AIRWOLF
Sou mesmo obstinado com algumas coisas. Um amigo arrumou diversos emepetrês de séries antigas de televisão, e coloquei a trilha de Airwolf como toque de celular. É um seriado que não assisti, mas girava em torno de um helicóptero. Tinha o Ernest Bornigne no elenco.
No fim de semana decidi aumentar o volume do arquivo, pois nem sempre ouvia o toque. Fui na sexta para casa sem meu notebook, e no da minha esposa não tinham os programas adequados. O mais sensato era esperar até segunda e fazer tudo com facilidade. Nada disso. Fui para a internet no notebook da minha esposa, e não saí de lá enquanto não consegui o que queria.
Foi mais ou menos assim minha saga. Primeiro baixei um programa de edição de áudio. Fiquei feliz de editar o arquivo, mas logo percebi que o programa só salvava em formato uâivi, que não resolvia meu problema. Então encontrei um convertedor de formatos e - tadá - lá estava eu com um emepetrês de volume aumentado para +6dB.
Restava ainda outra dificuldade técnica: passar o arquivo certo para o celular certo. O notebook da minha esposa não tem blutúf, e o celular em questão não aceita uéssibê. Foi quando tive a idéia de transmitir o arquivo via uéssibê para outro celular e depois transmiti-lo para o celular certo. Duas horas depois, e um pouco de tutano, eu tinha o arquivo com mais volume no meu celular certo. Não seria a falta de programas, ou de protocolos de comunicação, que me faria parar. Nada disso. Que segunda o quê!
Você não notou a semelhança disso com o problema do sofrimento? Eu também notei.
Em setembro vou comemorar dez anos de lida apologética. Tento com a mesma tenacidade entender como o mundo funciona através da ótica bíblica. Durante todo este tempo tive a mesma tenacidade que usei para resolver o problema Airwolf. Cheio de sinceridade, dei a cara a tapa nos mais diversos aspectos, balancei muitas vezes, mas continuo cristão, talvez mais do que nunca. Nem mesmo o problema do sofrimento - se Deus é bom e poderoso, por que existe sofrimento? - me tirou de meu eixo cristão.
De longe o problema do sofrimento injusto é o maior problema apologético para o cristão.
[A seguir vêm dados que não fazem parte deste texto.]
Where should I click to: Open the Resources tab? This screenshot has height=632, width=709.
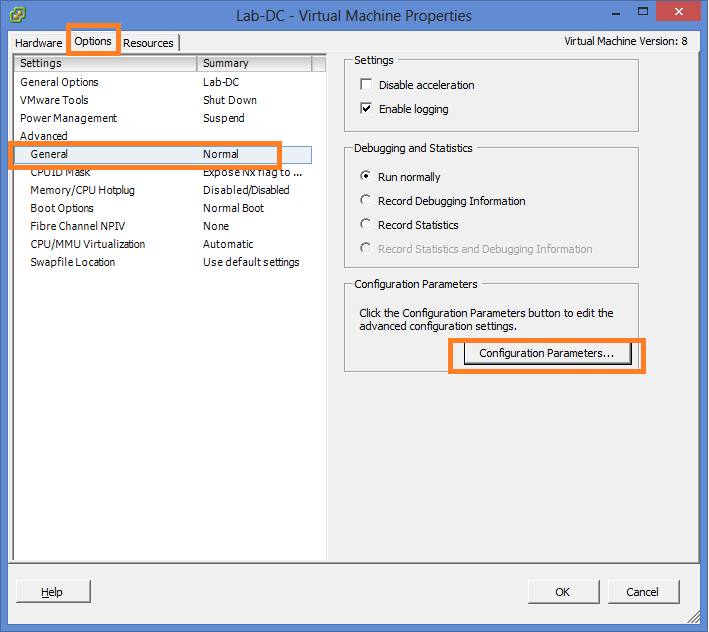point(148,43)
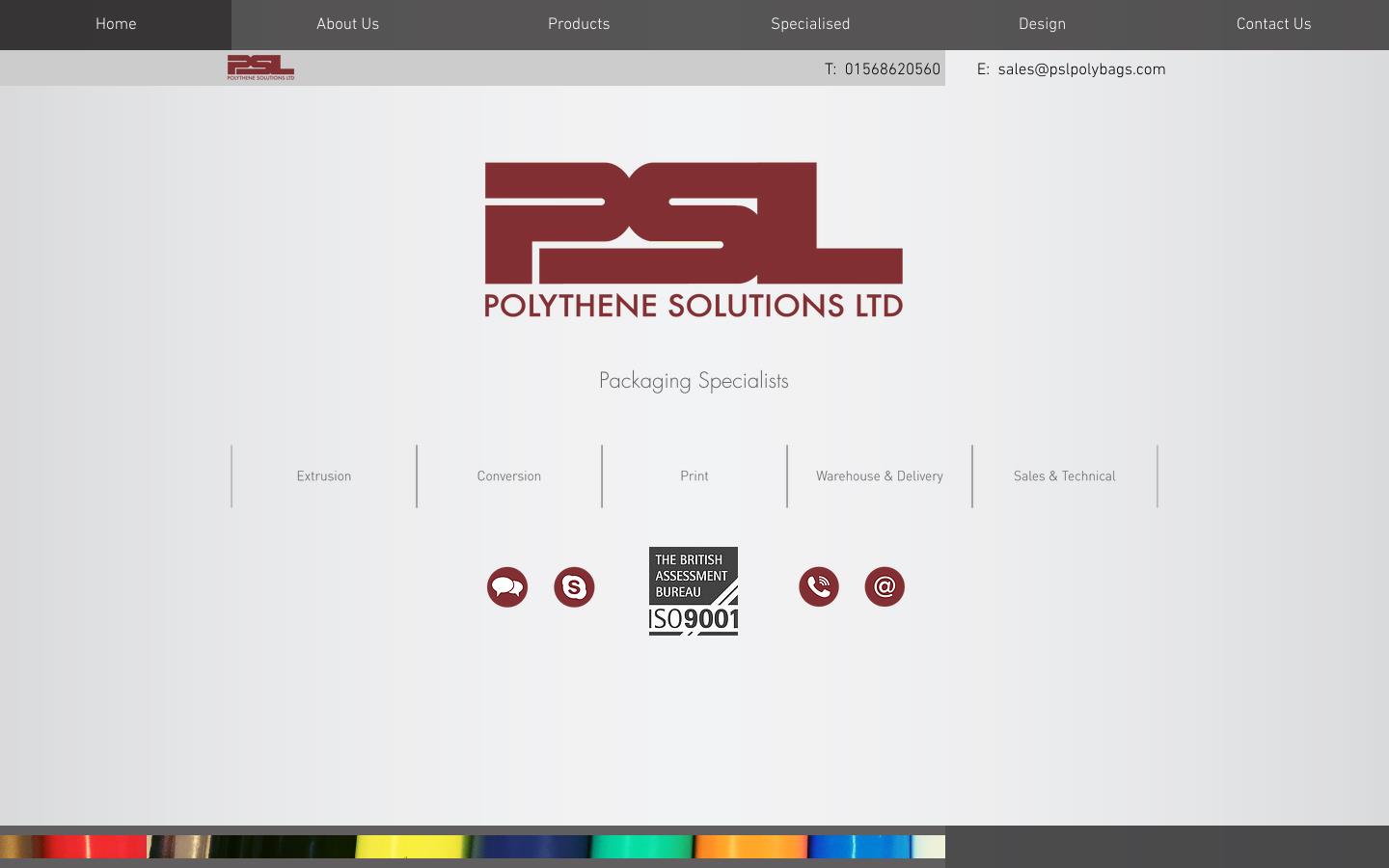This screenshot has height=868, width=1389.
Task: Open the Warehouse & Delivery section
Action: (879, 475)
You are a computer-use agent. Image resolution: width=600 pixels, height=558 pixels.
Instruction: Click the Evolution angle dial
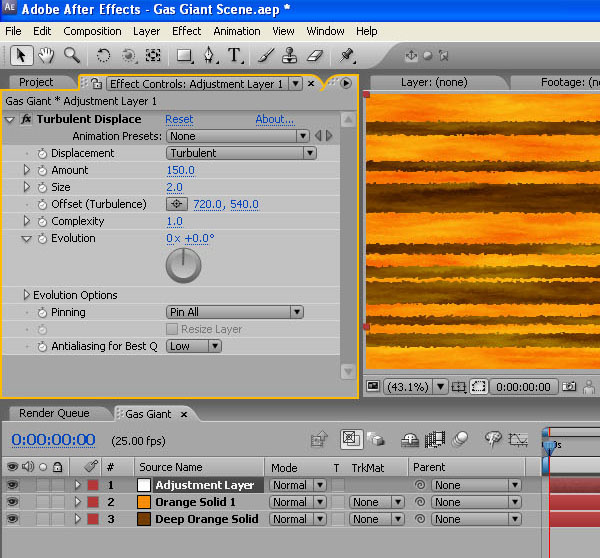(183, 265)
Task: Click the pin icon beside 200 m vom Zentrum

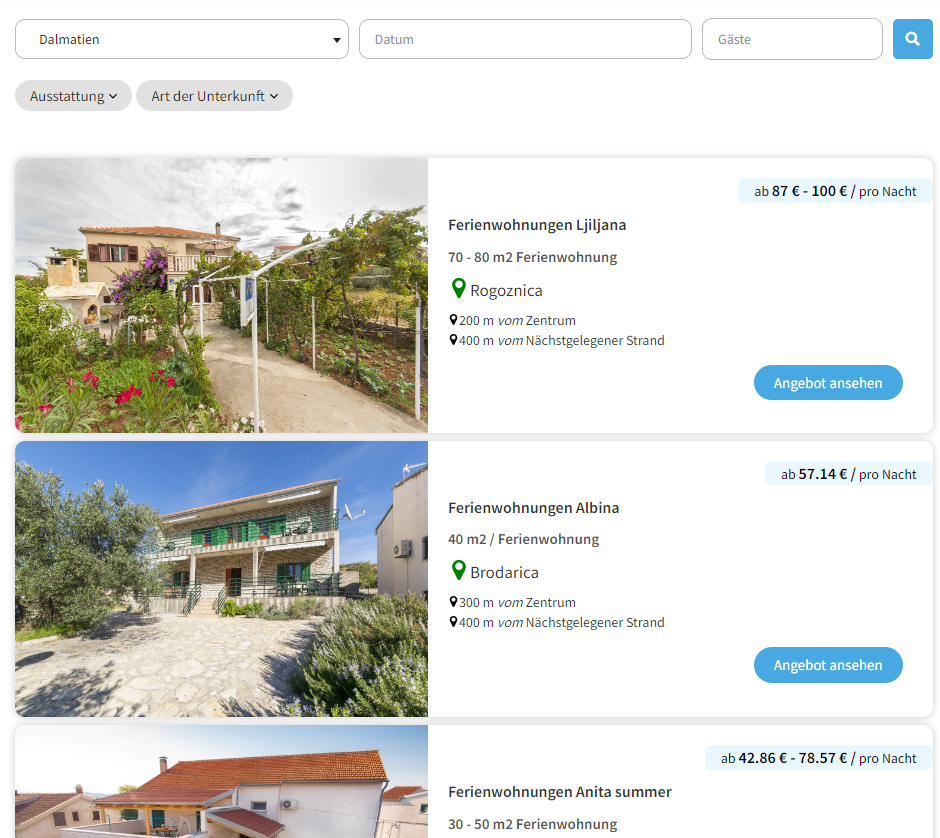Action: click(455, 319)
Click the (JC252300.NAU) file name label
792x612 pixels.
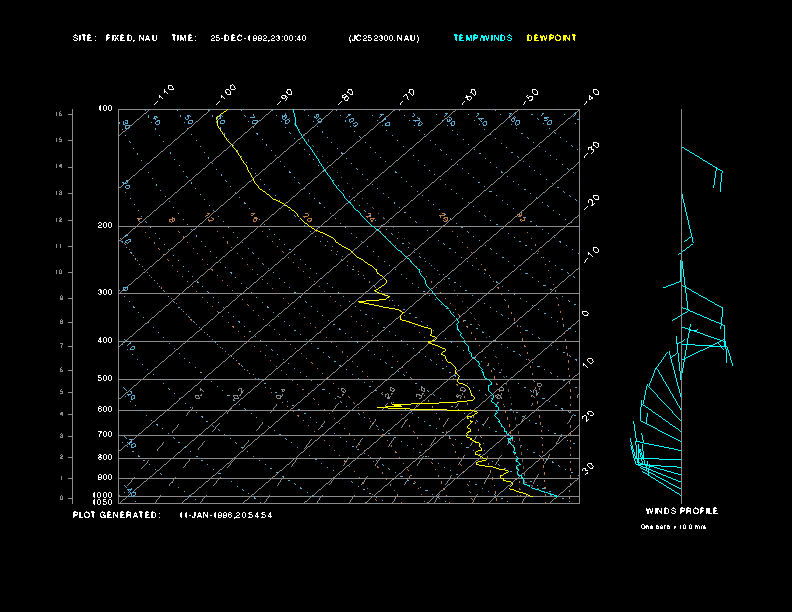click(x=384, y=38)
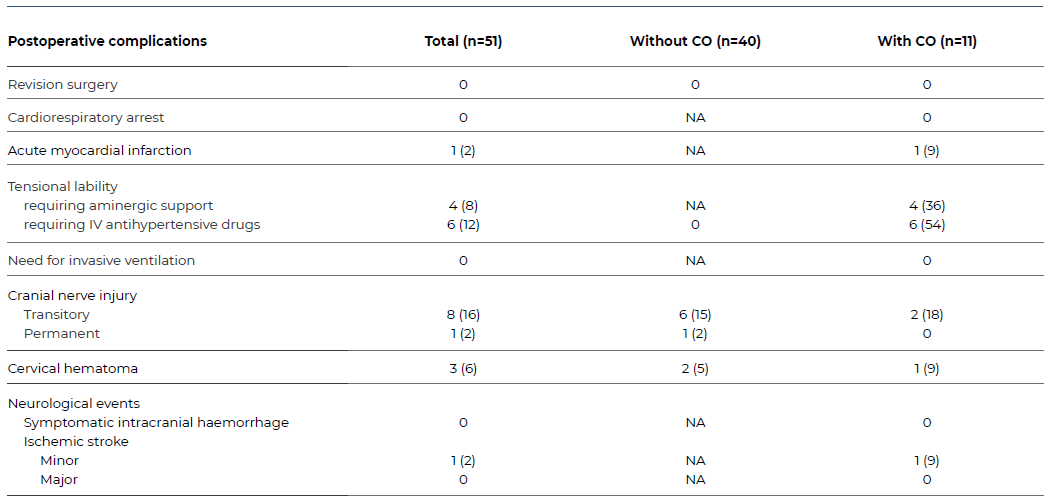Viewport: 1053px width, 500px height.
Task: Click the "Ischemic stroke" row label
Action: coord(76,442)
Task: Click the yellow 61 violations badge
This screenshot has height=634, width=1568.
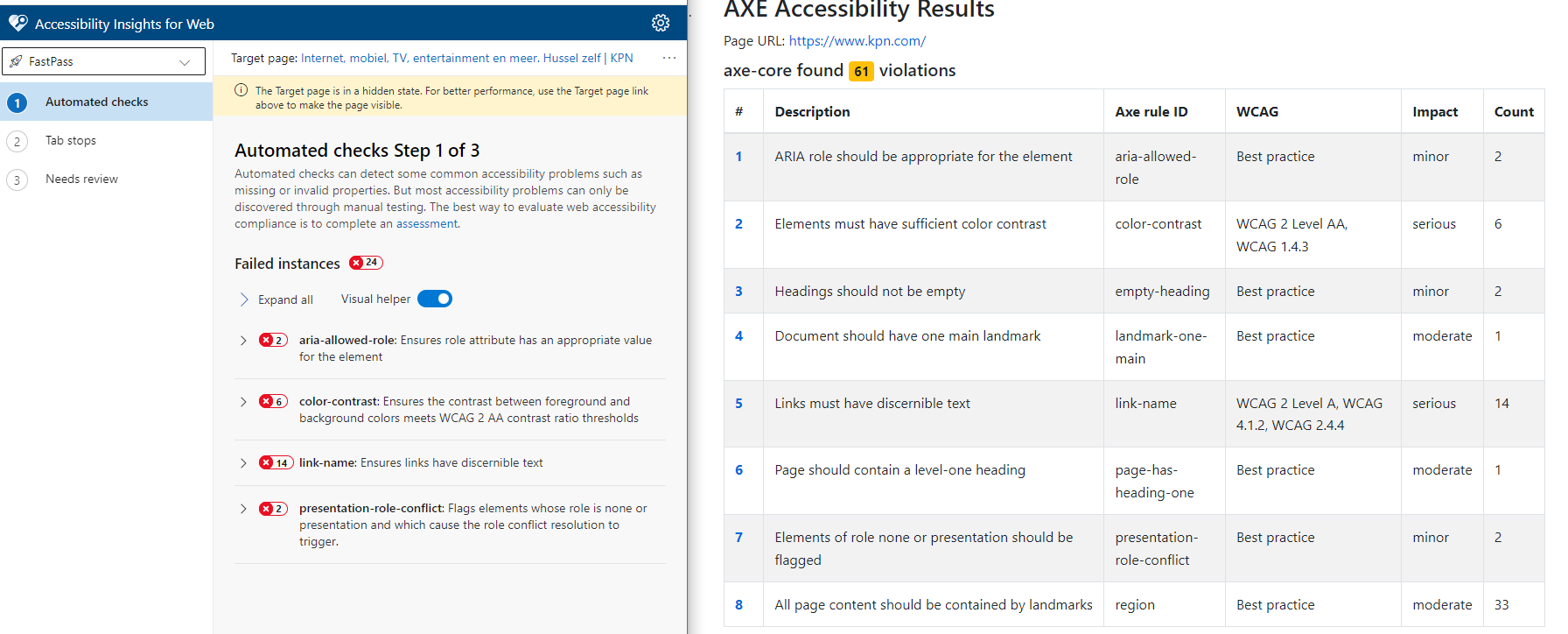Action: pos(861,70)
Já li muita coisa escrita por cristãos, por ateus e agnósticos, mas algo parecia faltar. Escarafunchando camadas e mais camadas de material escancaradamente cartesiano, fui me dando conta que o problema do não cristão revoltado contra o Deus cristão é menos um problema inteletual cartesiano e mais da afeição. Estranho, não? E também contraintuitivo, certo?
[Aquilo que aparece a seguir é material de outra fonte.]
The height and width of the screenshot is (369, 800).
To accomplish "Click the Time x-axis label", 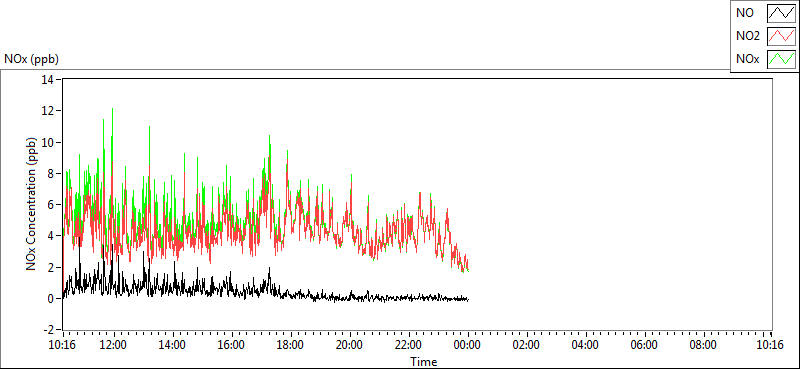I will 423,362.
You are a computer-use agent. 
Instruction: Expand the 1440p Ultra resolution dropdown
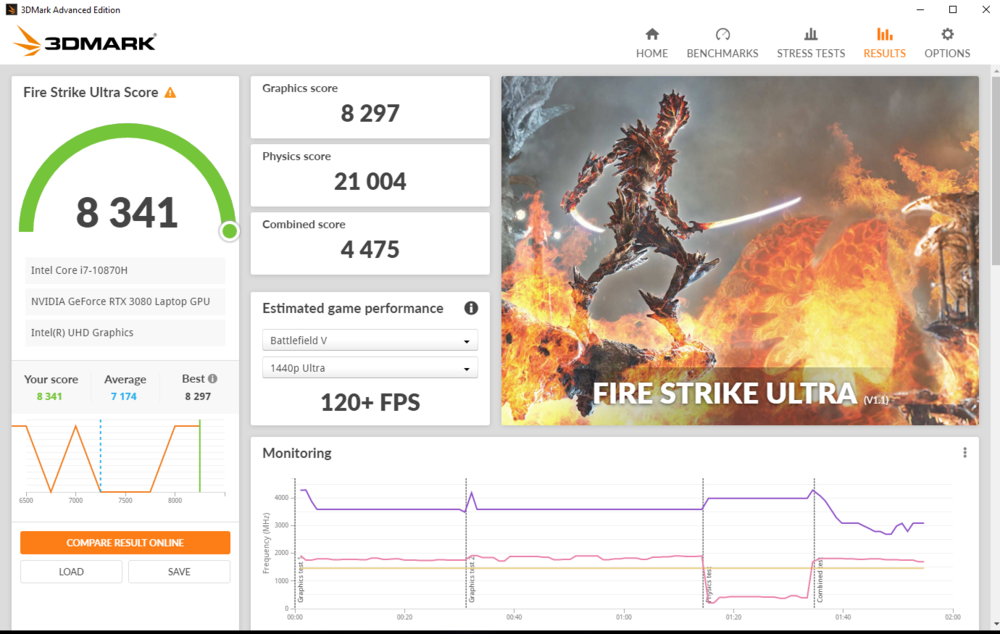point(369,368)
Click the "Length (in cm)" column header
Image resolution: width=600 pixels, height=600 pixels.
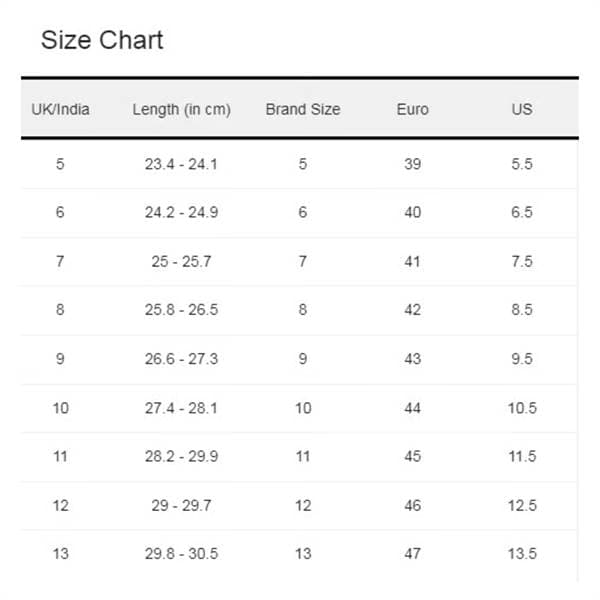181,109
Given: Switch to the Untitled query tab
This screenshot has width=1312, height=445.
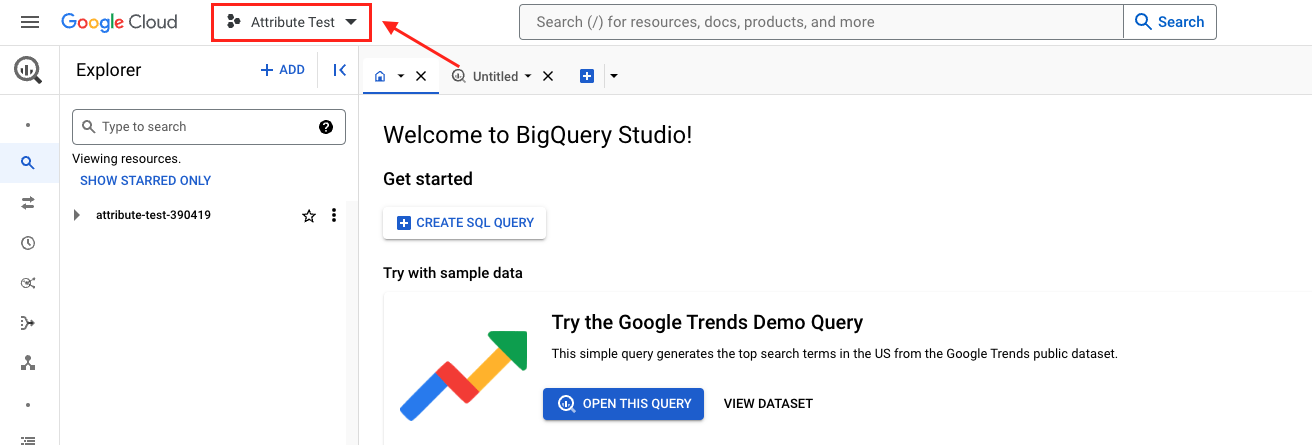Looking at the screenshot, I should tap(494, 76).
Perde a fé aquele que se sente traído quando vê o sofrimento, quando se depara com a face da fome, da matança, da vida por um vintém, das crianças abusadas sexualmente por pais ou tios ou outras das inúmeras variações malignas do mal. É como o rapaz de fé bambeante pedindo aos berros a Deus "Se você existe, cure meu pai agora!". O pai morre e, portanto, Deus não existe. Este é um salto lógico injustificável por qualquer regra do bom pensar. A conclusão afetiva, da alma ferida pela traição de Deus, deveria ser "Hoje Deus morreu para mim". Tudo o que vier de justificativa posterior é uma mera justificação ad hoc de um coração espezinhado, estranhado de Deus por aquilo que julga ser uma traição divina.
Quisera eu saber defender Deus para gente assim, livrá-las deste veneno e reconduzi-los à cura dos afetos. Quisera eu ter a mesma tenacidade e sucesso com estas pessoas que obtive com o toque do Airwolf. É razoável dizer que consigo debater bem no nível acadêmico o problema do sofrimento e de uns e outros problemas apologéticos, mas quem se sente traído dificilmente se deixa amolecer para um Deus de amor que cura. Não há tenacidade que cure a afeição envenenada de um coração espezinhado. E, infelizmente, não há nenhum programa disponível da internet para me ajudar.
Nesse terreno, ao mesmo tempo sagrado e amaldiçoado, só Deus consegue pisar. Que ele me conceda a graça de ver o milagre de um coração espezinhado ser transformado em um coração curado, sem venenos nem traições, sejam reais ou imaginadas. Só então poderei me alegrar com o sucesso do emepetrês do Airwolf sem sentir também uma agulhada no coração por aqueles que mataram Deus dentro de si.